今回は”食”について
ちょっと偉そうに書いてしまったが、この工夫することを覚えるとどんなシーンでも楽しめる。
で、今回は“食”“住”“游”の“食”についてちょっと・・・僕はドイツ系の親父と日本人の母親から3人兄弟の次男として生れた。まぁ、このことは前回に書かせてもらったので省かせてもらう。僕が子供のころは“男子厨房に近づかず”の雰囲気が世間に流れ、料理人でもない男が厨房に立つなんてことがない時代だった。
しかし、親父は休みの時は必ず家族に料理をふるまってくれた。料理に対しての意識は、親父の影響は少なからず受けているだろう。
モデルという仕事に就いた最初の2年近くは仕事もなく、アルバイトをしながらの貧乏生活。実家暮らしとはいえ食事は自分でやらなければいけない。親父がやっていたことを見よう見まねで作っていた。パスタやシチュー、なんかわけのわからない炒め物・・・おいしいものもたまにはあったが、一口で箸をおいてしまうものなど、まぁ、数多くの失敗を繰り返したものだ。この失敗が、アウトドアでの料理に生かされているのは間違いない。

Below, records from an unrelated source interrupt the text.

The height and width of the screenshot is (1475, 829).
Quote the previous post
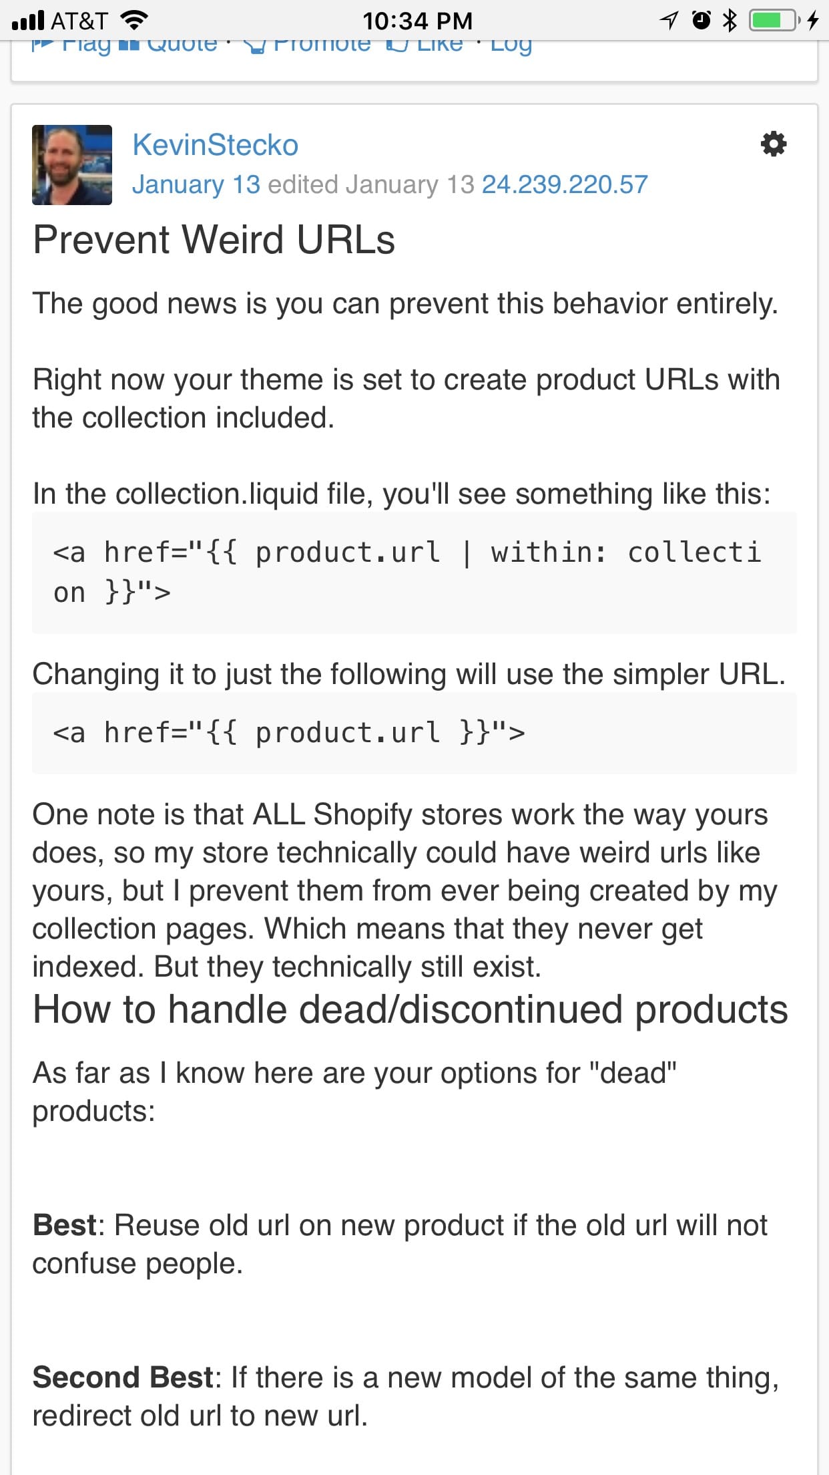[168, 45]
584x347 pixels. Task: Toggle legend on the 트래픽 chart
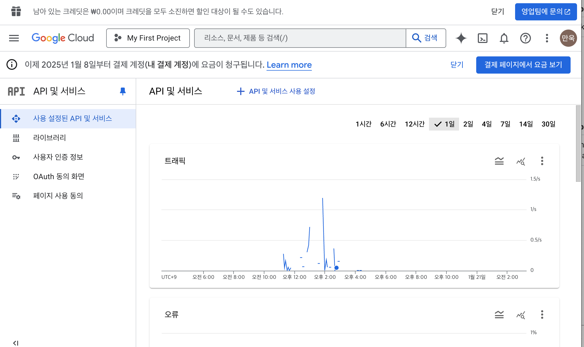point(499,161)
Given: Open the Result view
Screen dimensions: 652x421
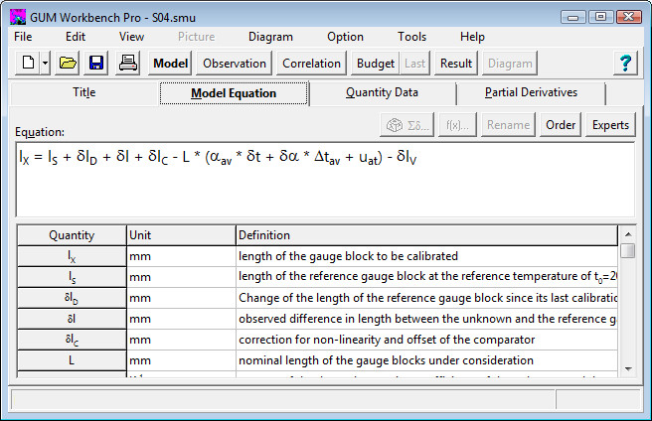Looking at the screenshot, I should click(456, 64).
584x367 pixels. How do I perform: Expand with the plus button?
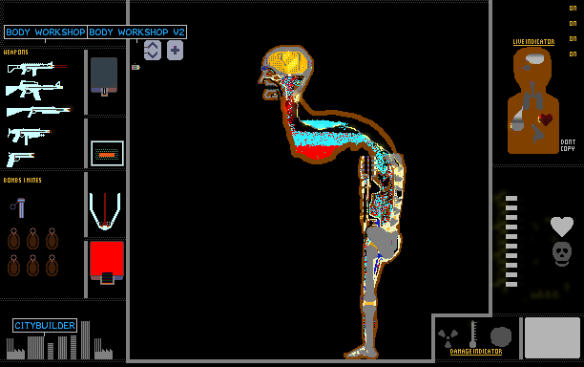pos(175,51)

初めてキャンプに行ったのは今から25年以上前になる。モデル時代の先輩に連れて行ってもらった。もちろん初めてだから設営を含め何もできることはない。指をくわえて見ているだけだった。
夕食の時間になり、ツーバーナーをつけることもできない僕は相変わらずイスに座ったまま黙って眺めている。
先輩が作ってくれたのは、メキシコ料理のフルコース。最初にガッカモーレとサルサソース、それにチップスが出てきた。シャンパンを開けこれを楽しむ。その後にビーフ、ポーク、ソーセージを炒めたものにレタス、トマト、チーズ。温められたフラワートルティーヤ。そう、それは本格メキシカンレストランで食べるようなタコスだった。
お酒はシャンパンから白ワイン、そしてテキーラに代わる。太陽が西に傾き、ランタンに灯がともった。ゴォーっという何とも言えない音がキャンプサイトに響き渡る。楽しい会話、おいしい食事、うまい酒。もう、たまらない。
こんなアペを楽しんでいる間にツーバーナーの上の鍋ではおいしいシチューが煮込まれている。これぞ完璧なる演出。最後のメインディッシュは今では僕の得意料理にもなっているチキンのトマト煮メキシコ風のチラキレス。うまい。本当にうまかったのである。このメインディッシュを楽しむときにはお酒は赤ワインに。
まさにアウトドアでメキシコ料理のフルコースを楽しんだのである。食後は焚火を楽しみながら夜がふけるまで会話とお酒を楽しんだ。まさに僕がアウトドアにはまった瞬間だった。そしてこのアウトドアでの食事が、僕のキャンプでの料理に大きな影響を与えたのである。